The Johnson City Board of Education approved changes to the system’s COVID-19 protocols on Monday, which included laxer policies on masking but also continuations of existing guidelines.
Safety Supervisor Greg Wallace noted that it’s much easier to contact trace students in grades K-4 because students stay in a consistent classroom cohort throughout the day. As students move beyond elementary school, it gets harder to track potential contacts, he said.
Pending continued improvement in COVID-19 data in Washington County, the system will also lift mask requirements for students starting in the summer session. They will instead be optional.
Additionally, staff recommended that the school system coordinate with the Washington County Health Department to create a vaccination pod for students and families. Currently, vaccinations are available to students age 16 and above. This would not be a requirement.
Wallace also recommended that the school system maintain its contact tracing and quarantining protocols. The system will continue to allow students to remove masks while outside and when they eat in the cafeteria.
Before their vote, school board members heard comments from parents who expressed concern about the physical and mental health impact of requiring children to wear masks.
As a mom, board member Ginger Carter said she’s ready for masking to end.
“I’m ready for masks to be over for my daughter,” she said, “and I’ve said every time I speak about (this that) I’m concerned about the mental health issues.”
Carter, who is a physician, said she typically writes more prescriptions for birth control than anything else, but she’s been more frequently writing prescriptions for mental health medication over the last year.
“We’ve had in the ER adolescents waiting for in-patient therapy and mental health ... so that’s very near and dear to my heart,” she said.
Up to this point, board chair Kathy Hall said, the board has supported decisions made by staff without voting on each change in protocol. At Carter’s suggestion, the board stipulated that any enhancements to the masking policy come back in front of them for review.
The body did not approve any changes to the masking policy for the 2021-22 school year, but Superintendent Steve Barnett said he hopes COVID-19 numbers will improve to the point that the board won’t have to have another conversation about these protocols.

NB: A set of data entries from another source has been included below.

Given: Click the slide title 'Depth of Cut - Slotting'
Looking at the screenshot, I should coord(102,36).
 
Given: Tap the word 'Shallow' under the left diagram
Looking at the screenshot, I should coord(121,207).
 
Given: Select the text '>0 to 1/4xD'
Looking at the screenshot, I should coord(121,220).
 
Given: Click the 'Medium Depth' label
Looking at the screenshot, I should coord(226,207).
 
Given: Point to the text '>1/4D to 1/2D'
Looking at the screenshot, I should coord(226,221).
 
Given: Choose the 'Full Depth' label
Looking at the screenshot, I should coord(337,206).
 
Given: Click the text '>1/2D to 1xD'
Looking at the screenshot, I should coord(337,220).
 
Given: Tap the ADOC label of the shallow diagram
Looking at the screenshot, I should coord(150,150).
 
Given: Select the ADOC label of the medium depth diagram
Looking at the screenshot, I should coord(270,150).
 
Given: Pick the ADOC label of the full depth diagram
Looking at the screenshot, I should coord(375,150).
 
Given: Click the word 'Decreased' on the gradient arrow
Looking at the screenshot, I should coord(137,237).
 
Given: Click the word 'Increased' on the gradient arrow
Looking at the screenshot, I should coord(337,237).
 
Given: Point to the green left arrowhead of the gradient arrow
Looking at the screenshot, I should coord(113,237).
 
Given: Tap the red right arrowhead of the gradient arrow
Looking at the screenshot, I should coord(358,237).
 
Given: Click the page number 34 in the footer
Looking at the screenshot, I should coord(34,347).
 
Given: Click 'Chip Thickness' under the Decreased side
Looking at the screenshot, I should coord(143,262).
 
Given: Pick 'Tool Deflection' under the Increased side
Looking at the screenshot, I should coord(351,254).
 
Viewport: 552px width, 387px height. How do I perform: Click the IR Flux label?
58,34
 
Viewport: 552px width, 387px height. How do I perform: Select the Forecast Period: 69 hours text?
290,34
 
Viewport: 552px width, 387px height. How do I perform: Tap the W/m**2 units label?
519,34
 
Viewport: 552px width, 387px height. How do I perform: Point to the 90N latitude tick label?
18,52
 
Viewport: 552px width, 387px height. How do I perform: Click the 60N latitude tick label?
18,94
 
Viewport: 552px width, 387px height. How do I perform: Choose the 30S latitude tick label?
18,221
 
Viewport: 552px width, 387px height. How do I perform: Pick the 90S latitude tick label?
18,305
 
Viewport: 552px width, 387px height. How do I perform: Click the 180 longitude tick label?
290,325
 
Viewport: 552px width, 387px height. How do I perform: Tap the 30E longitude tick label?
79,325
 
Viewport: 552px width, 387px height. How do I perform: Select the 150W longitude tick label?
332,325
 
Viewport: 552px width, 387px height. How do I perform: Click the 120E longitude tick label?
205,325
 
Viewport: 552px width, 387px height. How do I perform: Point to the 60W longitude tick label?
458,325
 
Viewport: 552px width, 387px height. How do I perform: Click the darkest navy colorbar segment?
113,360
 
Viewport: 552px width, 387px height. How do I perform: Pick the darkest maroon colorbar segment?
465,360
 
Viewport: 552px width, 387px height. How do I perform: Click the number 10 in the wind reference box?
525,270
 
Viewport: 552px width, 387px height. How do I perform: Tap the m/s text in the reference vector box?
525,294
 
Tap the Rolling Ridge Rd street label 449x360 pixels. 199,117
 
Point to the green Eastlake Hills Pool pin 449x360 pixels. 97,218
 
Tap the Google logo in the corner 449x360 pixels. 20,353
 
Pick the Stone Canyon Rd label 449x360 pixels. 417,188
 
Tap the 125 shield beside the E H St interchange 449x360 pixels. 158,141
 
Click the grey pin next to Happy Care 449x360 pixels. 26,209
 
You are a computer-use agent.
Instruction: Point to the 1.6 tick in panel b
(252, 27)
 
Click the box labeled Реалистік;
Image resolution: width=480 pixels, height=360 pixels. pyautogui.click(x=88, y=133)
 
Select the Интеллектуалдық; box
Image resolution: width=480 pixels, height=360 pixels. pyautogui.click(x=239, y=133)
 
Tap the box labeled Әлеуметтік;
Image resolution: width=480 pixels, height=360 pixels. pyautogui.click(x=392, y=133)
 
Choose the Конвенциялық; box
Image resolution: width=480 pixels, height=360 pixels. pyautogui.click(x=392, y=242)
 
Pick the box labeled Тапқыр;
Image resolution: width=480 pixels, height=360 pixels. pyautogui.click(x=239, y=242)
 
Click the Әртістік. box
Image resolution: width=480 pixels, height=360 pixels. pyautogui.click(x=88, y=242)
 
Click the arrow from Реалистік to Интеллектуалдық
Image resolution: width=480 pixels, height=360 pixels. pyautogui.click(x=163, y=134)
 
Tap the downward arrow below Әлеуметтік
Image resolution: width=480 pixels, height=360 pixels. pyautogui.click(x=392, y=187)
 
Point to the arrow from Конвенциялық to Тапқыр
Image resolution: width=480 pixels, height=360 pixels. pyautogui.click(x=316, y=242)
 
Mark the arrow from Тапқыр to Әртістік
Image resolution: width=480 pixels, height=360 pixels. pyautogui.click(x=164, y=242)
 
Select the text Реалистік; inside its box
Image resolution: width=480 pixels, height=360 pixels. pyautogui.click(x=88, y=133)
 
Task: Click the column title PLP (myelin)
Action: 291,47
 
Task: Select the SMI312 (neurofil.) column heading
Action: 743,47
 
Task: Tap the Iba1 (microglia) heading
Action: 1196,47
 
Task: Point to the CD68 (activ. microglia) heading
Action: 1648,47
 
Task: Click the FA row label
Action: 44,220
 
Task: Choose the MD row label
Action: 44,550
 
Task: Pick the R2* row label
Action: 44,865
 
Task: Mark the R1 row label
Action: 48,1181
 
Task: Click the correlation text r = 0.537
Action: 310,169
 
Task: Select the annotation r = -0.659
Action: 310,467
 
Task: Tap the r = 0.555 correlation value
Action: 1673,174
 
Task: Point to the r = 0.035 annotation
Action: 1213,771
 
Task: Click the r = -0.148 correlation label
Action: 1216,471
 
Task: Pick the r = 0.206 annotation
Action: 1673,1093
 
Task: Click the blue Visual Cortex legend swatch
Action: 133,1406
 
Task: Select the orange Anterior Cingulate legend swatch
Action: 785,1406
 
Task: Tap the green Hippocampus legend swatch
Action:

Barnett said staff wanted to bring the recommendations to the board sooner, but they anticipated there would be a spike in COVID-19 cases after spring break, which did occur.
“I do think with the vaccine and everything else that everybody’s doing, that we’re heading in a very positive direction,” Barnett said. “The only reason we would revisit this is if there’s a big change. I’m hopeful and really feel like we’re coming to the end.”
• The school board also heard a presentation from staff about zoning changes for certain neighborhoods in the school system, which will involve reassigning students to add space at a couple schools.
At max, the changes could add 42 students to Lake Ridge Elementary School and 126 to Woodland Elementary. The city is constructing additional classrooms at those schools, and the buildings will therefore have more capacity for students.
Cherokee and Towne Acres elementary schools would lose 125 and 43 students respectively, which will add space as the system prepares to move fifth grade back to the elementary level.
• The school board also ratified a vote made by staff last month to switch the system from its existing self-insured plan to the state health insurance plan. The switch would the allow the system, which has lost several million dollars over the last few years on its current plan, to stem a rise in costs.
Overall, 772 employees voted to switch, and 44 voted against the change.